Wood v. United States, 7863.

Citation128 F.2d 265
Decision Date09 March 1942
Docket NumberNo. 7863.,7863.
PartiesWOOD et al. v. UNITED STATES.
CourtUnited States Courts of Appeals. United States Court of Appeals (District of Columbia)


Mr. Francis P. Noonan, of Washington, D.C., for appellants.

Mr. Bernard Margolius, Assistant United States Attorney, with whom Mr. Edward M. Curran, United States Attorney, of Washington, D.C., and Mr. Charles B. Murray, Assistant United States Attorney, of Washington, D.C., were on the brief, for appellee.

Before GRONER, Chief Justice, and EDGERTON and RUTLEDGE, Associate Justices.

RUTLEDGE, Associate Justice.

Defendants, now appellants, were convicted of robbery. Pleas of guilty, allegedly made at the preliminary hearing in the Police Court, were admitted in evidence against them. The only question is whether this was proper. The Government says admissibility is governed solely by the law of voluntary or extrajudicial confessions, the pleas were freely made, and therefore were properly admitted. Defendants say they were obtained illegally, hence were not admissible. Violation of the privilege against self-incrimination and deprivation of the right to counsel are the grounds asserted for exclusion.

The evidence at the trial was in conflict as to both the crime and the hearing. The victim identified defendants as the robbers. The arresting officer, Bean, testified they confessed to him and the victim identified them in his presence within three days after the crime. They denied having any part in it.

Defendants pleaded guilty to three misdemeanor charges just prior to the hearing. But they said they did not know a hearing was held on the charge of robbery and at no time pleaded guilty to it. Bean and Driscoll, a Police Court clerk, contradicted this. The latter testified he read the charge aloud to the defendants and they pleaded guilty after being asked, "How do you plead, guilty or not guilty?" Bean confirmed this. Driscoll also identified the record showing that the plea had been entered. On cross-examination he said defendants were not asked whether they desired counsel nor were they cautioned or informed concerning their rights. Generally, he stated, a plea of guilty or not guilty is demanded at such hearings, and the court does not inquire whether the accused have or want counsel or caution them that they need not plead or speak. He also testified that the purpose of the plea is to determine whether the court must hear evidence in order to decide whether the parties shall be held for further proceedings.1

Defendants were without counsel at the hearing. There is nothing to show that they had counsel previously or subsequently until the arraignment eleven days before the trial. The District Court then assigned counsel to defend them and they pleaded not guilty. The appeal is in forma pauperis.

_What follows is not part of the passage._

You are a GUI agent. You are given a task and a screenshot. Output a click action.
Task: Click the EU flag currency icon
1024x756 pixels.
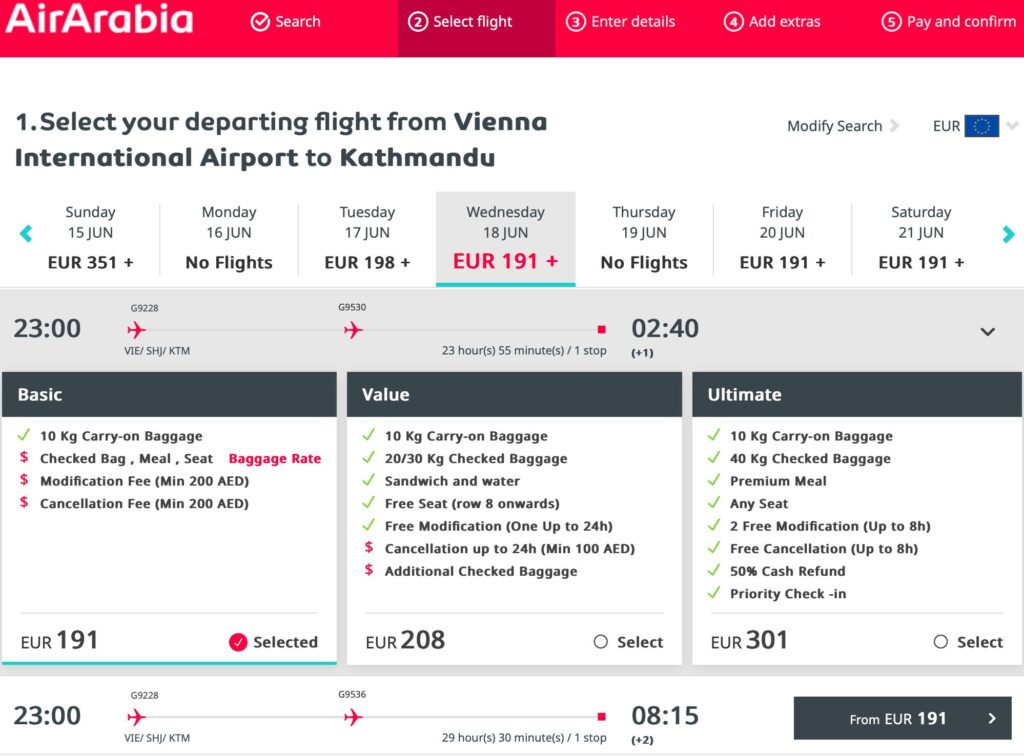981,126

If the pleas at the preliminary hearing were obtained illegally, the judgment must be reversed. They may have clinched the case against the defendants. There was no evidence of force or constraint beyond that involved in asking them to plead and receiving their responses without advice or caution. The record does not show that defendants knew their rights. Neither is there specific denial that they had such knowledge.

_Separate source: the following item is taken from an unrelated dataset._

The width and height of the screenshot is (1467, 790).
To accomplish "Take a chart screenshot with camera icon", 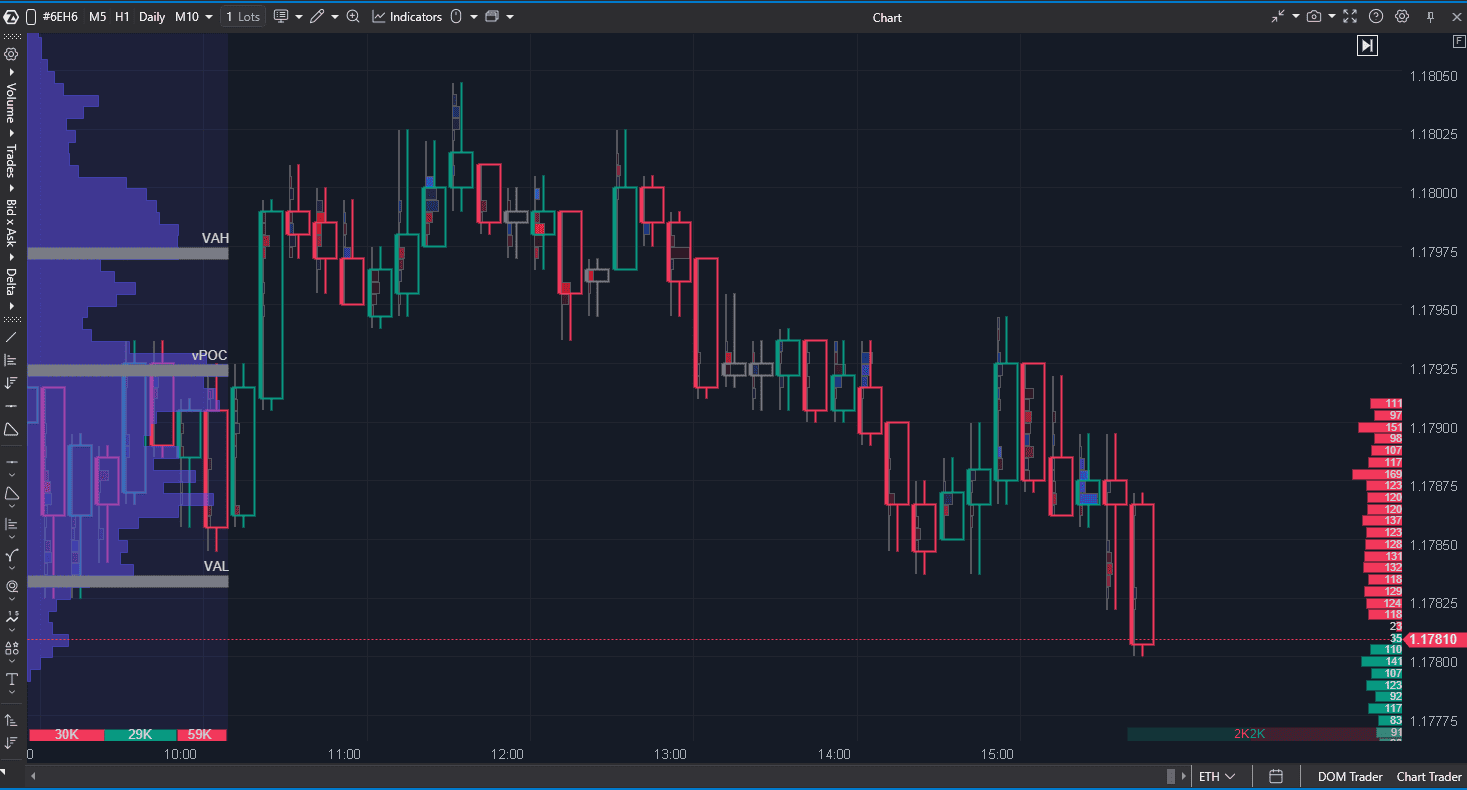I will pyautogui.click(x=1313, y=17).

The trial court took the prosecution's view that the case is governed by the law of voluntary or extrajudicial confessions and gave appropriate instructions on this theory.

But as we see them, the principal issues are two: (1) Does the privilege against self-incrimination apply to the preliminary hearing; (2) if so, was it violated? Closely related is the question whether due process requires the accused to be informed of his right to counsel before he is asked to plead at such a hearing.

Before the issues are treated separately, the foundations of the respective positions should be stated more fully. There is no controlling authority directly in point. Analogies from the most approximate decisions are perplexing. This accounts for the hiatus in the argument concerning the applicable controlling law. It arises from a strange failure in the cases to discriminate between the rule of evidence and the constitutional privilege. They have a close kinship in fundamental policy. Each purposes protection against statements uttered by the tongue, though not by the unfettered will of the accused. But the occasions for their use and the pressures against which they protect are distinct.

The rule of evidence excludes untrustworthy communications. It arises from the common law. Except rarely, it has nothing to do with refusal to testify in court. It fills no need for checking abuses of judicial inquisition. For that the privilege stands guard. Rather the rule applies, more properly and frequently, to statements uttered out of court. It protects against extrajudicial physical and moral forces, applied where the privilege has no effect, and which take away the speaker's will and make his words another's, not his own. It excludes evidence so squeezed out because it has no value as proof.

The privilege has sanction in the Bill of Rights, and before that in a long but victorious struggle of the common law. It protects against the force of the court itself. It guards against the ancient abuse of judicial inquisition. Before it judicial power, including contempt, to enforce the usual duty to testify, dissolves. No other violence or duress is needed to bring it into play than the asking of a question. It excludes response regardless of its probative value.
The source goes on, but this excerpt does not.